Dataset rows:
[BEGIN]

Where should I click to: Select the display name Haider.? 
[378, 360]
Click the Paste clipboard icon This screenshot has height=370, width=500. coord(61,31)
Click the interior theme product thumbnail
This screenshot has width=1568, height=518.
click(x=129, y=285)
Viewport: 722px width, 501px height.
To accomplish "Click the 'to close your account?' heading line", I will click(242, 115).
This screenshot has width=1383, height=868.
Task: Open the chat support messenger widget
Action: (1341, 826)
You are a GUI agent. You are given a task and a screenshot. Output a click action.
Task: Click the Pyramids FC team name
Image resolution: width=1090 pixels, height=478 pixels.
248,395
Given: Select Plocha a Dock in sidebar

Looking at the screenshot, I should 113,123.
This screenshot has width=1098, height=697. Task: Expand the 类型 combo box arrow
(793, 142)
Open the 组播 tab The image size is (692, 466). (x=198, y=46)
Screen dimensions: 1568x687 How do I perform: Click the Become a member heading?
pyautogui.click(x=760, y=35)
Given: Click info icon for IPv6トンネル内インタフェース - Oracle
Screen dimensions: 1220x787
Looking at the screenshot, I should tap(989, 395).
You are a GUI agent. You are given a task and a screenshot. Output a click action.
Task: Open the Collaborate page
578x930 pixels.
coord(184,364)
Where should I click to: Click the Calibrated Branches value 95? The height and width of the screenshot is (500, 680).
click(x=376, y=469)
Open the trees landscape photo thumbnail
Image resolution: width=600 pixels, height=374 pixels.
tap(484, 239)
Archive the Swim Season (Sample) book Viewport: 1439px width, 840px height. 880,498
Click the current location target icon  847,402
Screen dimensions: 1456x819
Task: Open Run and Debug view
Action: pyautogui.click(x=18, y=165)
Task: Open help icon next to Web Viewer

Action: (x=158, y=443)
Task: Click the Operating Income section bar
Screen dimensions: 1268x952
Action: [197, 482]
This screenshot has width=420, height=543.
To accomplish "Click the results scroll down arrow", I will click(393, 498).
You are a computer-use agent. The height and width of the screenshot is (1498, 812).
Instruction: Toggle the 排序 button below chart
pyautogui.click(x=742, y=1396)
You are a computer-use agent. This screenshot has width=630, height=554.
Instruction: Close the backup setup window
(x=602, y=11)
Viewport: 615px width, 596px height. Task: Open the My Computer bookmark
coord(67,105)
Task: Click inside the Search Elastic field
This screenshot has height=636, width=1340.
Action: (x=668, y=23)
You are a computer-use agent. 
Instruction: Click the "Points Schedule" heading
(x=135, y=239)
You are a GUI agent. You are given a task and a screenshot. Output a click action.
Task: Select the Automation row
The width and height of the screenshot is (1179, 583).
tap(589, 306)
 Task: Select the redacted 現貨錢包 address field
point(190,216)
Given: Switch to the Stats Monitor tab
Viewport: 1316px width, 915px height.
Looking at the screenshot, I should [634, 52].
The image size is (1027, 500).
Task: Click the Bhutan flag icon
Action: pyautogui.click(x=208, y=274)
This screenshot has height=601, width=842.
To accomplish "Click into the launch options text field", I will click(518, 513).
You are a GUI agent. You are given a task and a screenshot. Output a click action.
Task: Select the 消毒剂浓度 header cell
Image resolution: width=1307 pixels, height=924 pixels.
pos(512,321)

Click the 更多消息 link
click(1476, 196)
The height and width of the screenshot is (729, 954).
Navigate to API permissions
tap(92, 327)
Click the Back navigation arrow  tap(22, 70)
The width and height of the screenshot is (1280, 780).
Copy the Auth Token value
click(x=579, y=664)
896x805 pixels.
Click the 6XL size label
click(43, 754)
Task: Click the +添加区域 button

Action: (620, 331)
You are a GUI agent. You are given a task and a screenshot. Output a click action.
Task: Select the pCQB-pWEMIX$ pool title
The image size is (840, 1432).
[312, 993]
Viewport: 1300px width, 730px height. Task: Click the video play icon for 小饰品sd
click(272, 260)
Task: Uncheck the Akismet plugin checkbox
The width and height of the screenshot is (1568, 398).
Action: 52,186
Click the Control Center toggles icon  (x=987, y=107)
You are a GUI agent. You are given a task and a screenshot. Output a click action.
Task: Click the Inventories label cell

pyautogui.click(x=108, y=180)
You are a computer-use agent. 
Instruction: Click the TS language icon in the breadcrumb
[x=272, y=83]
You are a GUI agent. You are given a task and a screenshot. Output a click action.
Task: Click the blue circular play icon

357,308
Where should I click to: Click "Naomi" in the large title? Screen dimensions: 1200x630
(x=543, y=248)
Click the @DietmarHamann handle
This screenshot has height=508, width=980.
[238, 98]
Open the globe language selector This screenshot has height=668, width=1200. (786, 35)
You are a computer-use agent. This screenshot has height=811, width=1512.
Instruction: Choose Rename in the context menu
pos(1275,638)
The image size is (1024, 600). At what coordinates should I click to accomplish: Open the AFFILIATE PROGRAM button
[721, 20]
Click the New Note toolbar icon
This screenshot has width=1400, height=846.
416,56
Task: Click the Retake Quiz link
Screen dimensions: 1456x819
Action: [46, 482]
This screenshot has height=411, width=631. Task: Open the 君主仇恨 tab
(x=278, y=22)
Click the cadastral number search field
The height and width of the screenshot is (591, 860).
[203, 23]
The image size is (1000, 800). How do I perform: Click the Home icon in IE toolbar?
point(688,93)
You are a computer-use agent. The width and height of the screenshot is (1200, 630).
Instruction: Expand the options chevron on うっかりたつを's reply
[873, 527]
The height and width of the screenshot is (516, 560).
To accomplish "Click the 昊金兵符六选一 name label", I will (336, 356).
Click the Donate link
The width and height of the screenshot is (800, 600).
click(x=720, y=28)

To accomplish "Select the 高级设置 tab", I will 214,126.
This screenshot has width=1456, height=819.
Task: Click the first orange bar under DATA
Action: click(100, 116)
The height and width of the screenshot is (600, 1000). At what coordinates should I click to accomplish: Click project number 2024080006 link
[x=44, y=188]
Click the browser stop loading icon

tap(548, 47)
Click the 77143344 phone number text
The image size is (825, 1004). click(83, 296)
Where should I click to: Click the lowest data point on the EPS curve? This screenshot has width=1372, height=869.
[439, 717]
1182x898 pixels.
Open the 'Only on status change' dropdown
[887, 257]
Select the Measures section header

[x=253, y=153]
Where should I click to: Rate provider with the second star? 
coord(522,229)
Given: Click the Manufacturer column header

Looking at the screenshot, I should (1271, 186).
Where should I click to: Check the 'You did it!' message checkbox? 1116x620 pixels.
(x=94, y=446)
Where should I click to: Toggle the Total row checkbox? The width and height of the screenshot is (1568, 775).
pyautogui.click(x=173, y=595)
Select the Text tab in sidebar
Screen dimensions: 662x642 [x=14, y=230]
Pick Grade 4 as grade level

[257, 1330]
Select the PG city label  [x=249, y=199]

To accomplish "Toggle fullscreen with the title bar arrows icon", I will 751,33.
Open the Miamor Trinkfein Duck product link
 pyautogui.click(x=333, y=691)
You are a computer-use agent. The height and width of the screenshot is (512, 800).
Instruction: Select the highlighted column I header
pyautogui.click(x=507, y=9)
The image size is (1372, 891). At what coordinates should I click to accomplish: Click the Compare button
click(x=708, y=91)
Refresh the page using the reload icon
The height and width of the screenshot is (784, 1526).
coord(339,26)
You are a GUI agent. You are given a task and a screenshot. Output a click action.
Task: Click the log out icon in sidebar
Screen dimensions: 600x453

[END]

Stated exercise
Rewrite the lines above, substituting "interface agent" for every occurrence of "GUI agent" and leaving everything else untouched.

Result
Where should I click to: Select the display name Haider.? 
[378, 360]
Click the Paste clipboard icon This screenshot has height=370, width=500. coord(61,31)
Click the interior theme product thumbnail
This screenshot has width=1568, height=518.
click(x=129, y=285)
Viewport: 722px width, 501px height.
To accomplish "Click the 'to close your account?' heading line", I will click(242, 115).
This screenshot has width=1383, height=868.
Task: Open the chat support messenger widget
Action: (1341, 826)
You are a interface agent. You are given a task and a screenshot. Output a click action.
Task: Click the Pyramids FC team name
Image resolution: width=1090 pixels, height=478 pixels.
248,395
Given: Select Plocha a Dock in sidebar

Looking at the screenshot, I should 113,123.
This screenshot has width=1098, height=697. Task: Expand the 类型 combo box arrow
(793, 142)
Open the 组播 tab The image size is (692, 466). (x=198, y=46)
Screen dimensions: 1568x687 How do I perform: Click the Become a member heading?
pyautogui.click(x=760, y=35)
Given: Click info icon for IPv6トンネル内インタフェース - Oracle
Screen dimensions: 1220x787
Looking at the screenshot, I should tap(989, 395).
You are a interface agent. You are given a task and a screenshot. Output a click action.
Task: Open the Collaborate page
578x930 pixels.
coord(184,364)
Where should I click to: Click the Calibrated Branches value 95? The height and width of the screenshot is (500, 680).
click(x=376, y=469)
Open the trees landscape photo thumbnail
Image resolution: width=600 pixels, height=374 pixels.
tap(484, 239)
Archive the Swim Season (Sample) book Viewport: 1439px width, 840px height. 880,498
Click the current location target icon  847,402
Screen dimensions: 1456x819
Task: Open Run and Debug view
Action: pyautogui.click(x=18, y=165)
Task: Open help icon next to Web Viewer

Action: (x=158, y=443)
Task: Click the Operating Income section bar
Screen dimensions: 1268x952
Action: [197, 482]
This screenshot has width=420, height=543.
To accomplish "Click the results scroll down arrow", I will click(393, 498).
You are a computer-use agent. The height and width of the screenshot is (1498, 812).
Instruction: Toggle the 排序 button below chart
pyautogui.click(x=742, y=1396)
You are a computer-use agent. This screenshot has width=630, height=554.
Instruction: Close the backup setup window
(x=602, y=11)
Viewport: 615px width, 596px height. Task: Open the My Computer bookmark
coord(67,105)
Task: Click inside the Search Elastic field
This screenshot has height=636, width=1340.
Action: (x=668, y=23)
You are a computer-use agent. 
Instruction: Click the "Points Schedule" heading
(x=135, y=239)
You are a interface agent. You are given a task and a screenshot. Output a click action.
Task: Select the Automation row
The width and height of the screenshot is (1179, 583).
tap(589, 306)
 Task: Select the redacted 現貨錢包 address field
point(190,216)
Given: Switch to the Stats Monitor tab
Viewport: 1316px width, 915px height.
Looking at the screenshot, I should [634, 52].
The image size is (1027, 500).
Task: Click the Bhutan flag icon
Action: pyautogui.click(x=208, y=274)
This screenshot has height=601, width=842.
To accomplish "Click into the launch options text field", I will click(518, 513).
You are a interface agent. You are given a task and a screenshot. Output a click action.
Task: Select the 消毒剂浓度 header cell
Image resolution: width=1307 pixels, height=924 pixels.
pos(512,321)

Click the 更多消息 link
click(1476, 196)
The height and width of the screenshot is (729, 954).
Navigate to API permissions
tap(92, 327)
Click the Back navigation arrow  tap(22, 70)
The width and height of the screenshot is (1280, 780).
Copy the Auth Token value
click(x=579, y=664)
896x805 pixels.
Click the 6XL size label
click(43, 754)
Task: Click the +添加区域 button

Action: (620, 331)
You are a interface agent. You are given a task and a screenshot. Output a click action.
Task: Select the pCQB-pWEMIX$ pool title
The image size is (840, 1432).
[312, 993]
Viewport: 1300px width, 730px height. Task: Click the video play icon for 小饰品sd
click(272, 260)
Task: Uncheck the Akismet plugin checkbox
The width and height of the screenshot is (1568, 398).
Action: 52,186
Click the Control Center toggles icon  (x=987, y=107)
You are a interface agent. You are given a task and a screenshot. Output a click action.
Task: Click the Inventories label cell

pyautogui.click(x=108, y=180)
You are a computer-use agent. 
Instruction: Click the TS language icon in the breadcrumb
[x=272, y=83]
You are a interface agent. You are given a task and a screenshot. Output a click action.
Task: Click the blue circular play icon

357,308
Where should I click to: Click "Naomi" in the large title? Screen dimensions: 1200x630
(x=543, y=248)
Click the @DietmarHamann handle
This screenshot has height=508, width=980.
[238, 98]
Open the globe language selector This screenshot has height=668, width=1200. (786, 35)
You are a computer-use agent. This screenshot has height=811, width=1512.
Instruction: Choose Rename in the context menu
pos(1275,638)
The image size is (1024, 600). At what coordinates should I click to accomplish: Open the AFFILIATE PROGRAM button
[721, 20]
Click the New Note toolbar icon
This screenshot has width=1400, height=846.
416,56
Task: Click the Retake Quiz link
Screen dimensions: 1456x819
Action: [46, 482]
This screenshot has height=411, width=631. Task: Open the 君主仇恨 tab
(x=278, y=22)
Click the cadastral number search field
The height and width of the screenshot is (591, 860).
[203, 23]
The image size is (1000, 800). How do I perform: Click the Home icon in IE toolbar?
point(688,93)
You are a computer-use agent. The width and height of the screenshot is (1200, 630).
Instruction: Expand the options chevron on うっかりたつを's reply
[873, 527]
The height and width of the screenshot is (516, 560).
To accomplish "Click the 昊金兵符六选一 name label", I will (336, 356).
Click the Donate link
The width and height of the screenshot is (800, 600).
click(x=720, y=28)

To accomplish "Select the 高级设置 tab", I will 214,126.
This screenshot has width=1456, height=819.
Task: Click the first orange bar under DATA
Action: click(100, 116)
The height and width of the screenshot is (600, 1000). At what coordinates should I click to accomplish: Click project number 2024080006 link
[x=44, y=188]
Click the browser stop loading icon

tap(548, 47)
Click the 77143344 phone number text
The image size is (825, 1004). click(83, 296)
Where should I click to: Click the lowest data point on the EPS curve? This screenshot has width=1372, height=869.
[439, 717]
1182x898 pixels.
Open the 'Only on status change' dropdown
[887, 257]
Select the Measures section header

[x=253, y=153]
Where should I click to: Rate provider with the second star? 
coord(522,229)
Given: Click the Manufacturer column header

Looking at the screenshot, I should (1271, 186).
Where should I click to: Check the 'You did it!' message checkbox? 1116x620 pixels.
(x=94, y=446)
Where should I click to: Toggle the Total row checkbox? The width and height of the screenshot is (1568, 775).
pyautogui.click(x=173, y=595)
Select the Text tab in sidebar
Screen dimensions: 662x642 [x=14, y=230]
Pick Grade 4 as grade level

[257, 1330]
Select the PG city label  [x=249, y=199]

To accomplish "Toggle fullscreen with the title bar arrows icon", I will 751,33.
Open the Miamor Trinkfein Duck product link
 pyautogui.click(x=333, y=691)
You are a computer-use agent. The height and width of the screenshot is (512, 800).
Instruction: Select the highlighted column I header
pyautogui.click(x=507, y=9)
The image size is (1372, 891). At what coordinates should I click to accomplish: Click the Compare button
click(x=708, y=91)
Refresh the page using the reload icon
The height and width of the screenshot is (784, 1526).
coord(339,26)
You are a interface agent. You are given a task and a screenshot. Output a click action.
Task: Click the log out icon in sidebar
Screen dimensions: 600x453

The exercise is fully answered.